Il Regno dei cieli infine è
come quella “rete” gettata in mare per la pesca. Tutti noi, un giorno, saremo
chiamati a tirarla fuori per dimostrare ciò che abbiamo “raccolto” nel corso
dell’intera nostra vita: a quel punto non servirà più appellarsi a scuse di
mare “troppo calmo” o “troppo tempestoso”: quello che abbiamo fatto, è fatto.

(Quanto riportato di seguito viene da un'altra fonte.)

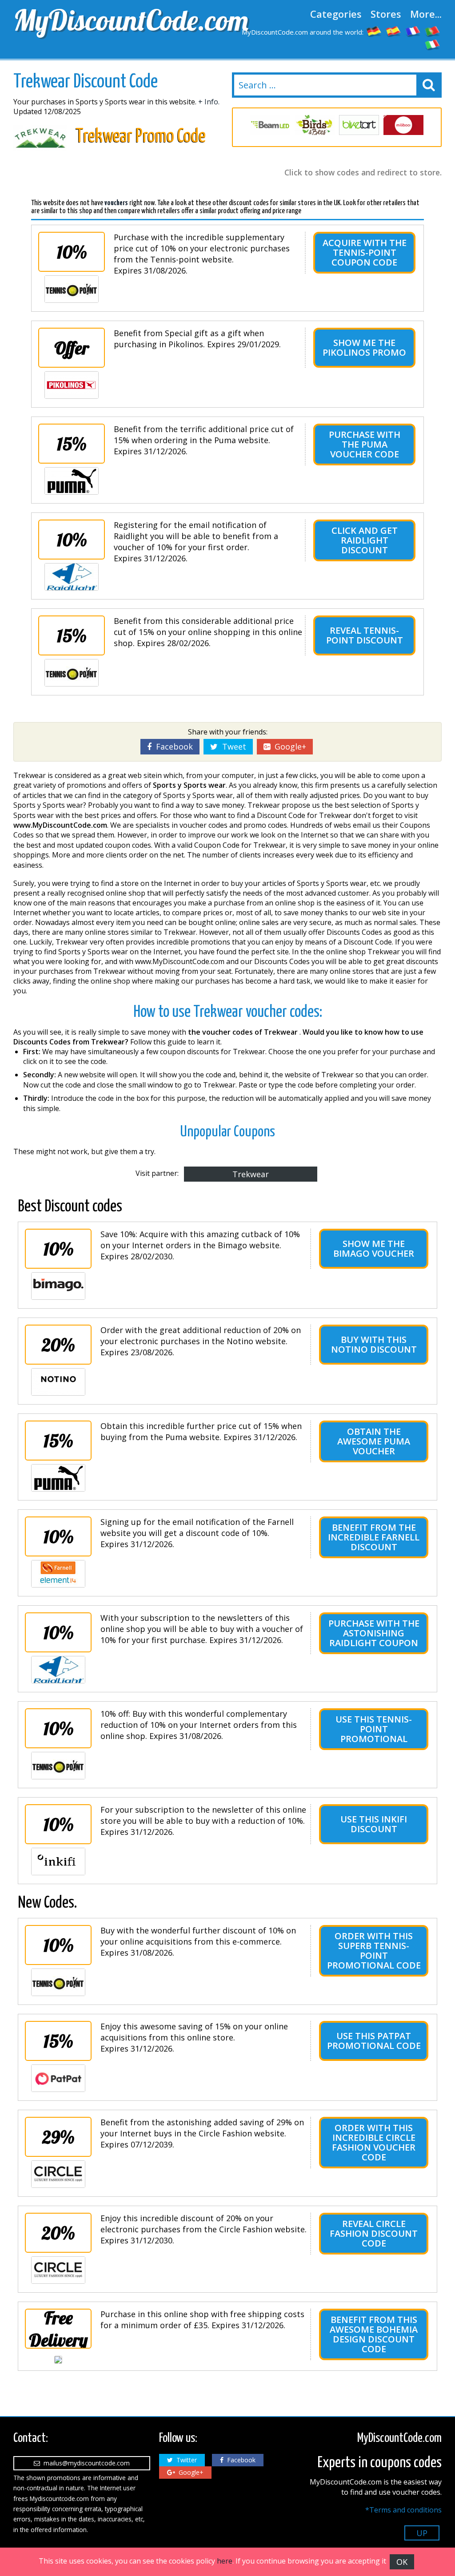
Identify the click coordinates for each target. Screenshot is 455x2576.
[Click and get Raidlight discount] (71, 577)
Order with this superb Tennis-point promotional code (374, 1950)
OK (401, 2561)
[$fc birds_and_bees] (315, 125)
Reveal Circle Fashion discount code (374, 2233)
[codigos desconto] (433, 31)
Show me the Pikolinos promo (364, 347)
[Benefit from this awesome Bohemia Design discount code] (58, 2360)
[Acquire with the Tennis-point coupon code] (71, 289)
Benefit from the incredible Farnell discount (373, 1537)
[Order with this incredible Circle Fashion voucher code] (58, 2174)
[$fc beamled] (270, 125)
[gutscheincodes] (374, 31)
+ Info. (209, 102)
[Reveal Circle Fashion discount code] (58, 2270)
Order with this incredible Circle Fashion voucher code (373, 2142)
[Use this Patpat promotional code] (58, 2078)
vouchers (116, 203)
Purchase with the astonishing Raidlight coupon (373, 1633)
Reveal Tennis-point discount (364, 635)
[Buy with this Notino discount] (58, 1382)
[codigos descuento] (394, 31)
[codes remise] (413, 31)
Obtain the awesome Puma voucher (373, 1441)
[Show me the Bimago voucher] (58, 1286)
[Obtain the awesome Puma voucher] (58, 1478)
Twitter (185, 2460)
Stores (386, 13)
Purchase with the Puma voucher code (364, 444)
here (224, 2561)
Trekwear (250, 1174)
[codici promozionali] (433, 44)
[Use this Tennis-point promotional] (58, 1765)
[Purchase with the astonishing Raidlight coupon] (58, 1669)
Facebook (172, 746)
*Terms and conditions (403, 2510)
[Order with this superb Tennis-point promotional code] (58, 1982)
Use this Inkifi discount (373, 1824)
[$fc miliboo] (403, 125)
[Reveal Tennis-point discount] (71, 673)
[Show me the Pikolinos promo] (71, 385)
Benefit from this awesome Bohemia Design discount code (374, 2334)
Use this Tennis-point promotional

Quello che conta allora è soltanto l’effettiva qualità del nostro “pescato”: le
iniziative positive, le buone azioni, gli atti d’amore che hanno valorizzato la
nostra vita. Se nella nostra rete non abbiamo di queste risorse, se cioè in
vita non ci siamo preoccupati di mettere dei paletti, non abbiamo saputo
controllare il nostro egoismo, il nostro orgoglio, non abbiamo saputo accettare
e superare le prove dolorose, esprimere i nostri sentimenti di carità, se non
abbiamo creato punti di forza, di ancoraggio, a salvaguardia della nostra fede,
non avremo bisogno di condanne, perché capiremo immediatamente da soli il
nostro fallimento, e saremo noi stessi che ci consegneremo agli angeli,
incaricati di allontanarci dall’Amore eterno. Inutile qualunque recriminazione:
dovevamo pensarci prima! Dovevamo “costruire” prima la nostra salvezza, perché
il tempo dell’azione è la vita, è l’oggi, è ora: Il nostro benessere futuro, la
nostra salvezza, il nostro entrare a far parte del Regno di Dio, dipende solo
dall’impegno, dalla costanza, dal sacrificio, dall’amore, che mettiamo nella
nostra “pesca” attuale; il suo risultato “miracoloso” dipende quindi da noi,
dalle nostre scelte di vita: “a chi ha, sarà dato e sarà nell'abbondanza; e
a chi non ha, sarà tolto anche quello che ha”. Non c’è alternativa: se ci
presenteremo con “pesce avariato”, se nulla di buono uscirà dalla nostra
“rete”, finiremo gettati “nella fornace ardente, dove sarà pianto e stridore
di denti”.
Non servono corsi di teologia
per capire il significato profondo di queste parole. Non le dico io, è Gesù che
le dice: e per evitare che qualcuno le equivochi o le traduca in maniera più
“buonista”, come tanto volentieri si fa oggi, Gesù chiede di proposito ai suoi
discepoli: “Avete compreso tutte queste cose?». Ed essi, umili e
convinti, gli rispondono: “Sì”; hanno capito e per loro tutto è chiaro:
ma noi, cristiani di oggi, abbiamo veramente capito bene? Amen.